From the data below, repeat exactly the lines from the line with "Task: Click the Need help lifebuoy icon" to the line with "Viewport: 916px width, 739px height.", both included.

** SUPPLIED ENTRIES follows **

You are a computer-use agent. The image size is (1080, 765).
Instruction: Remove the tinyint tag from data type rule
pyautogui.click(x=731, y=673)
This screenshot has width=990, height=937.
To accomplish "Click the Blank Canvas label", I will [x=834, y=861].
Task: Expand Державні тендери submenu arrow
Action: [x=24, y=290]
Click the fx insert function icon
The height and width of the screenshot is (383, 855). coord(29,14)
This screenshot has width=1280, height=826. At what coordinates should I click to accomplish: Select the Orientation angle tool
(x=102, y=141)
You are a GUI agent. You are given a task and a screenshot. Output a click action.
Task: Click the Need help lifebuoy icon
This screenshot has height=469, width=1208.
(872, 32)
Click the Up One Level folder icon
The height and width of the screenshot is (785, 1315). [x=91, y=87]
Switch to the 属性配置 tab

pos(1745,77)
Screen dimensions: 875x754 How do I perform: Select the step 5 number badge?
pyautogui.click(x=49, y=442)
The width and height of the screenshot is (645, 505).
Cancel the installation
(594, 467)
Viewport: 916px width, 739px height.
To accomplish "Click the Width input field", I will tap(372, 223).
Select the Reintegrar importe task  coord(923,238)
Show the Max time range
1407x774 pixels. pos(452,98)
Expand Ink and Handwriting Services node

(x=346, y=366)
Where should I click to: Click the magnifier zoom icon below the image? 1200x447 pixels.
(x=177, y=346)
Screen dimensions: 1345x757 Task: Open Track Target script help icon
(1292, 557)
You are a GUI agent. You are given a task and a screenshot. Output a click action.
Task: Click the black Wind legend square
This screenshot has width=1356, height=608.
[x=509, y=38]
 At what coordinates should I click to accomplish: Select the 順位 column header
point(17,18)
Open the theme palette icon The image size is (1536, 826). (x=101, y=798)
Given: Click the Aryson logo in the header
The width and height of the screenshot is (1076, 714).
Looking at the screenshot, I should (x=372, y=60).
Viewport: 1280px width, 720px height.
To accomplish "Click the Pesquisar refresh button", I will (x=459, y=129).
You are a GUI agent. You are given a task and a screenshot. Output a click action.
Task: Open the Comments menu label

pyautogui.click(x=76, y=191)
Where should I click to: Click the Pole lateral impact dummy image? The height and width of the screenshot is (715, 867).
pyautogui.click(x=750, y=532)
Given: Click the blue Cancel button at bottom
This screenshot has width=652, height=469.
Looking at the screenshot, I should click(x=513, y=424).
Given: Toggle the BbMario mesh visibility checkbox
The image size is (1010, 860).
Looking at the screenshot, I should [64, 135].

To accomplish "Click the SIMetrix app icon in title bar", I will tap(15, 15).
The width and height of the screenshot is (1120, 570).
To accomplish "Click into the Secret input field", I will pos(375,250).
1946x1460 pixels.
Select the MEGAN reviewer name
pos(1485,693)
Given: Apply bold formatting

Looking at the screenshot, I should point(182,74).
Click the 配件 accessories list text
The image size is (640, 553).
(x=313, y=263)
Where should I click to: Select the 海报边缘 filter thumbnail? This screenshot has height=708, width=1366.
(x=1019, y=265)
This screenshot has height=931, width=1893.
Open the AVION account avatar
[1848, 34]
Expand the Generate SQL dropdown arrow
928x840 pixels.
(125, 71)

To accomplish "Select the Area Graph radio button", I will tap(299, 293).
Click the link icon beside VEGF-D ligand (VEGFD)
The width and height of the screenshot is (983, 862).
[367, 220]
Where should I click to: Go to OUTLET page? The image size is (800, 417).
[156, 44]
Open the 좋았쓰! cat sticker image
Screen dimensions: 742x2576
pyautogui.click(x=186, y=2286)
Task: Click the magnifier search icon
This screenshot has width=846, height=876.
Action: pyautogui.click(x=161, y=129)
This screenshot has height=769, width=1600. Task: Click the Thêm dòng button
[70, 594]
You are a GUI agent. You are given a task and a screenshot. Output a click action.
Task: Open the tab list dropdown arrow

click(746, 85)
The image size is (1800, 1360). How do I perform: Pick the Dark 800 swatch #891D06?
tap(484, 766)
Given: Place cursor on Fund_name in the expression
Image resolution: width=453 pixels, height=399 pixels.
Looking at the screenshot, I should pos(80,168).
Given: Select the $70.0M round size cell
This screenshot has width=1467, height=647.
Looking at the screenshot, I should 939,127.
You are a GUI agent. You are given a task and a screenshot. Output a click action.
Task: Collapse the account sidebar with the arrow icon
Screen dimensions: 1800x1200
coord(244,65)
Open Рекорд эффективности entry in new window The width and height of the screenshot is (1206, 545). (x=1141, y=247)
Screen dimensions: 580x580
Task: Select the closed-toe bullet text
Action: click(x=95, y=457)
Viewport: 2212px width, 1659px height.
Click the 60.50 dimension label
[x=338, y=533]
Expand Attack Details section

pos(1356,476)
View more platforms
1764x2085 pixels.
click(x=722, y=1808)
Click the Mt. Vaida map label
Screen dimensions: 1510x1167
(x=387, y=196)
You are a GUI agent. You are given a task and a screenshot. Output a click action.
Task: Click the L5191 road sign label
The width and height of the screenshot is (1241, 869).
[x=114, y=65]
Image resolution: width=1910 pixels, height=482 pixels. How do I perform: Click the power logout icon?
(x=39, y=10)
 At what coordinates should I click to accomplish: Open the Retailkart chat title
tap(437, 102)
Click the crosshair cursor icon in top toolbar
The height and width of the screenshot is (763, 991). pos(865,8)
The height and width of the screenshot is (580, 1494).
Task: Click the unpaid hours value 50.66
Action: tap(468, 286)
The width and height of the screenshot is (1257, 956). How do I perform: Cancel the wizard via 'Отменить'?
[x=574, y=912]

** End of SUPPLIED ENTRIES **

▶ _RESPONSE_:
Task: Click the Need help lifebuoy icon
This screenshot has height=469, width=1208.
(872, 32)
Click the Up One Level folder icon
The height and width of the screenshot is (785, 1315). [x=91, y=87]
Switch to the 属性配置 tab

pos(1745,77)
Screen dimensions: 875x754 How do I perform: Select the step 5 number badge?
pyautogui.click(x=49, y=442)
The width and height of the screenshot is (645, 505).
Cancel the installation
(594, 467)
Viewport: 916px width, 739px height.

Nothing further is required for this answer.